Thanks for bringing that up. I believe colons are safe to use in query parameters (see here, here), but I do see a number of questions about it. I'll do a little more reading around whether they should be URI-encoded. I've seen colons used as namespaced query parameters like we're doing and also as part of timestamps.

1 Like

Currently, our reporting system which uses IMEI as equipment identifier is not working with the latest version of ODK. Is it due to the issues mentioned above?

That is correct, applications including Collect can no longer access IMEI. If you now have a dataset that has a mix of IMEIs and new deviceIDs, you could ask data collectors to fill and submit a form asking them only for their IMEI from settings or the back of their physical device. Also include the deviceid metadata question and that will let you build a connection between old and new deviceids.

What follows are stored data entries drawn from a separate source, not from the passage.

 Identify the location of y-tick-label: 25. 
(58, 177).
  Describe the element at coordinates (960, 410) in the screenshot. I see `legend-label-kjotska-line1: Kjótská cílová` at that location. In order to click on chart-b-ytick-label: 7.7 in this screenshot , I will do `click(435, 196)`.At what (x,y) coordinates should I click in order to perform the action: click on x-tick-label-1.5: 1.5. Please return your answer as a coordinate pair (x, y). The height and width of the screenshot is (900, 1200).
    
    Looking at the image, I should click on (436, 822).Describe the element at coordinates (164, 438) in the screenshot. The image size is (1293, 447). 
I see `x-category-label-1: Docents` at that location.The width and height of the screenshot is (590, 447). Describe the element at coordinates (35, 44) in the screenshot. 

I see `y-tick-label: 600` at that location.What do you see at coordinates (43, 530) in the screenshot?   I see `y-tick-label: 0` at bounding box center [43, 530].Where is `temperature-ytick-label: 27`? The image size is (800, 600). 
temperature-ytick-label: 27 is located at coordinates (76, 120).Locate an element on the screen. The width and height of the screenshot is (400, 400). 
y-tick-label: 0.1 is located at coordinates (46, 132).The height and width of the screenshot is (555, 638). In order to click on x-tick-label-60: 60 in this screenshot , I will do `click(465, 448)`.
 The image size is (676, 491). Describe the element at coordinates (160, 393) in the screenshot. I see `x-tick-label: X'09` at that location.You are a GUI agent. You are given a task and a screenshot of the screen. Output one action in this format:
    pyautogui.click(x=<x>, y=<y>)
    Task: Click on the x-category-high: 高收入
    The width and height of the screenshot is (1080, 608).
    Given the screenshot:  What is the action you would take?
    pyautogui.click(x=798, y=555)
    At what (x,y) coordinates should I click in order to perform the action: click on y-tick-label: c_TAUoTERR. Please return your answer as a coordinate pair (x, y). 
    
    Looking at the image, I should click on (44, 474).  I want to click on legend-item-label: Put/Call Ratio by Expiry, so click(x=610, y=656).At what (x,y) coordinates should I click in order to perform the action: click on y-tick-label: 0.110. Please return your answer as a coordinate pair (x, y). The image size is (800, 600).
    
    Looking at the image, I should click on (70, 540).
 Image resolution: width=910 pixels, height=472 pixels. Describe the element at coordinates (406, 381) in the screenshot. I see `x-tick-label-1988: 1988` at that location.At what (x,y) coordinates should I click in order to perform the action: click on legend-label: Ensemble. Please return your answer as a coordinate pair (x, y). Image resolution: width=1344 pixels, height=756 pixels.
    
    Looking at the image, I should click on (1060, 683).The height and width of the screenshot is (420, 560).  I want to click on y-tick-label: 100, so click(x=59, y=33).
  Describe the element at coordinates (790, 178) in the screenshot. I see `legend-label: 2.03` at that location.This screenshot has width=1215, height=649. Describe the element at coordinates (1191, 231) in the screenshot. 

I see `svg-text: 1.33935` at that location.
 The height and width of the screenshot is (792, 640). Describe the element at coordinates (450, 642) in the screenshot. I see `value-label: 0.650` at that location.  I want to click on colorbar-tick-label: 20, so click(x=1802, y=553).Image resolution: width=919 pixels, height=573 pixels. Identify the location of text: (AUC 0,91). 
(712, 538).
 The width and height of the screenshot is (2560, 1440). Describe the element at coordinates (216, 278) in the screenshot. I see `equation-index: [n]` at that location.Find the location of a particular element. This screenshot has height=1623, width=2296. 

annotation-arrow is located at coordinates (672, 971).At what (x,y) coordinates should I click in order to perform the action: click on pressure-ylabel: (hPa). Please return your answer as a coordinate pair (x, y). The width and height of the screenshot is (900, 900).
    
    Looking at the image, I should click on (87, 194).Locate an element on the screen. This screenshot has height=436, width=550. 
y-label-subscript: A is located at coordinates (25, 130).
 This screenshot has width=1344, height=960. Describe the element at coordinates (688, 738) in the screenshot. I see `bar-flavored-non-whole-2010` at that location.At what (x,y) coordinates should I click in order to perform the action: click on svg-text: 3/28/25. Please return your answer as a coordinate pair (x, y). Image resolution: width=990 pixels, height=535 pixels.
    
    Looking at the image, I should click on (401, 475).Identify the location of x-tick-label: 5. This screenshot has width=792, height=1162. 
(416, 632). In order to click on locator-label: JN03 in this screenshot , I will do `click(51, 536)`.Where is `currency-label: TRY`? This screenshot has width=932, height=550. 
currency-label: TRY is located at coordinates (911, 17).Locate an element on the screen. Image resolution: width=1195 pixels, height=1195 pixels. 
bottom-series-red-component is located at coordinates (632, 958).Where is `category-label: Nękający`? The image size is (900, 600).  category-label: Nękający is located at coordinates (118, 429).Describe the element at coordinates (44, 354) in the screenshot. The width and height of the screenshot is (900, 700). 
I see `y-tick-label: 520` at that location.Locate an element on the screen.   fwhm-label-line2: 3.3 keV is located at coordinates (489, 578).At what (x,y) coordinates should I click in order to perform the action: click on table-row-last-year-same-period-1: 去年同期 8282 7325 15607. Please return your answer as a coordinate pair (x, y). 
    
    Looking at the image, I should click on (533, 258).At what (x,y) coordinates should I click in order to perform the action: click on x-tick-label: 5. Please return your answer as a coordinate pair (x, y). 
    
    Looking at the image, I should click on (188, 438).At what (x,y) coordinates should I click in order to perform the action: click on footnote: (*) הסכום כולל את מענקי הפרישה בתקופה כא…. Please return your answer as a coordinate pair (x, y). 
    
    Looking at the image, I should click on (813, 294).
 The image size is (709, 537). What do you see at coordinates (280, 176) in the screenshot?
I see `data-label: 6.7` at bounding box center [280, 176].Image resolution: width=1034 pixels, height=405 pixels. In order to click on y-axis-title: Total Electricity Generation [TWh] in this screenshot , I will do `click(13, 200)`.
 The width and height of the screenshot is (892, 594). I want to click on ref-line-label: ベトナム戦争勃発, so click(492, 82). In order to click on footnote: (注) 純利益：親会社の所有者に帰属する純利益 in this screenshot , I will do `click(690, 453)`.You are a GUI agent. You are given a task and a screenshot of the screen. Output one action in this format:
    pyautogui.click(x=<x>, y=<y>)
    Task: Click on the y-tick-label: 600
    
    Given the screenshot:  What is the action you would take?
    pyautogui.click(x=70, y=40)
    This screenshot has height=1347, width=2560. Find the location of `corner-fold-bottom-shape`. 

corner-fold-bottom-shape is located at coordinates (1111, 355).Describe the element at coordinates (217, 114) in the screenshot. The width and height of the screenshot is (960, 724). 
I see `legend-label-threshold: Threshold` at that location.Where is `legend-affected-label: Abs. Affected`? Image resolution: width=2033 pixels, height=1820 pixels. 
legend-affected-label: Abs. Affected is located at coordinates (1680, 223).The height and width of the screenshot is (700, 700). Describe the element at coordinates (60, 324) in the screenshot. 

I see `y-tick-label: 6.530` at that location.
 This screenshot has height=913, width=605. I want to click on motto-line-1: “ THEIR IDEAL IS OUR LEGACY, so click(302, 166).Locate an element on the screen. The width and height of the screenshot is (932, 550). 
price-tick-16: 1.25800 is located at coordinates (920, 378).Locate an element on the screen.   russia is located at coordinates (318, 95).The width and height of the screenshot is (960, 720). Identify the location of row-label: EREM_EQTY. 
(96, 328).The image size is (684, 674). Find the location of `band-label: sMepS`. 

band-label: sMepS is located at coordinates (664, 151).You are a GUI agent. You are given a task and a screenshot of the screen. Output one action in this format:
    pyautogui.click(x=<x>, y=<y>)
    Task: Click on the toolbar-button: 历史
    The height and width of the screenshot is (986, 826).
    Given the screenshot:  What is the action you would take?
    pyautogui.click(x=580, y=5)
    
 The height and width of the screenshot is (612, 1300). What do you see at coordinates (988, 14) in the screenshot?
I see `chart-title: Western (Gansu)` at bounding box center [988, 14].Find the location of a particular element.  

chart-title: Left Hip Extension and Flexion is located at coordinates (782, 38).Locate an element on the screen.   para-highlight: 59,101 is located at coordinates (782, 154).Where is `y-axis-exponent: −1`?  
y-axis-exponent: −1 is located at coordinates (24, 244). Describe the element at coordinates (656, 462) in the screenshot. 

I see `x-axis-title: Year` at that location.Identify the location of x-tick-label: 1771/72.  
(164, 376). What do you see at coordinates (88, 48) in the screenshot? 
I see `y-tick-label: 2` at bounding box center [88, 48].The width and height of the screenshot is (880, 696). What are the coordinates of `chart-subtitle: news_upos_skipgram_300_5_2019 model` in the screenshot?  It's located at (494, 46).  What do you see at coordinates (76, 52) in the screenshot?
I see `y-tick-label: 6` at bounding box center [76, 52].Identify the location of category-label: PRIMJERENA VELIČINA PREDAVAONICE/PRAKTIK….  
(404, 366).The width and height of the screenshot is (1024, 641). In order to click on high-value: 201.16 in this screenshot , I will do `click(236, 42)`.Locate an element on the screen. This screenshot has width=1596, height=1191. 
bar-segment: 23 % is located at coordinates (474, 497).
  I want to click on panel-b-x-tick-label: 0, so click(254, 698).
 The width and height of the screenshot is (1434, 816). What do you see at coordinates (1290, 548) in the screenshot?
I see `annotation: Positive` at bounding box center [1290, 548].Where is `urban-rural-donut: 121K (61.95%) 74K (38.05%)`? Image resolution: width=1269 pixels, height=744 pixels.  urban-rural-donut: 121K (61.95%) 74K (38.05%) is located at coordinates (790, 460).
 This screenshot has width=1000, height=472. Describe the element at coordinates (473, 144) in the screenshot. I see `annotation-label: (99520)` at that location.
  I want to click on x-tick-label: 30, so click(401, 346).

Is this for the latest version of ODK or old versions will no longer work with IMEI. Is it possible to identify reports based on the information captured on the ODK form management including phone number?

Older versions will still work like before.

You can still use deviceid in your form it will be just built in a different way not using IMEI. Is that a problem?

That is true as long as the devices are running Android versions 9 or below. With Android 10 or higher, I believe the app will crash. Please note that versions that access unique device identifiers can't be distributed through the Play Store and must be installed via APK.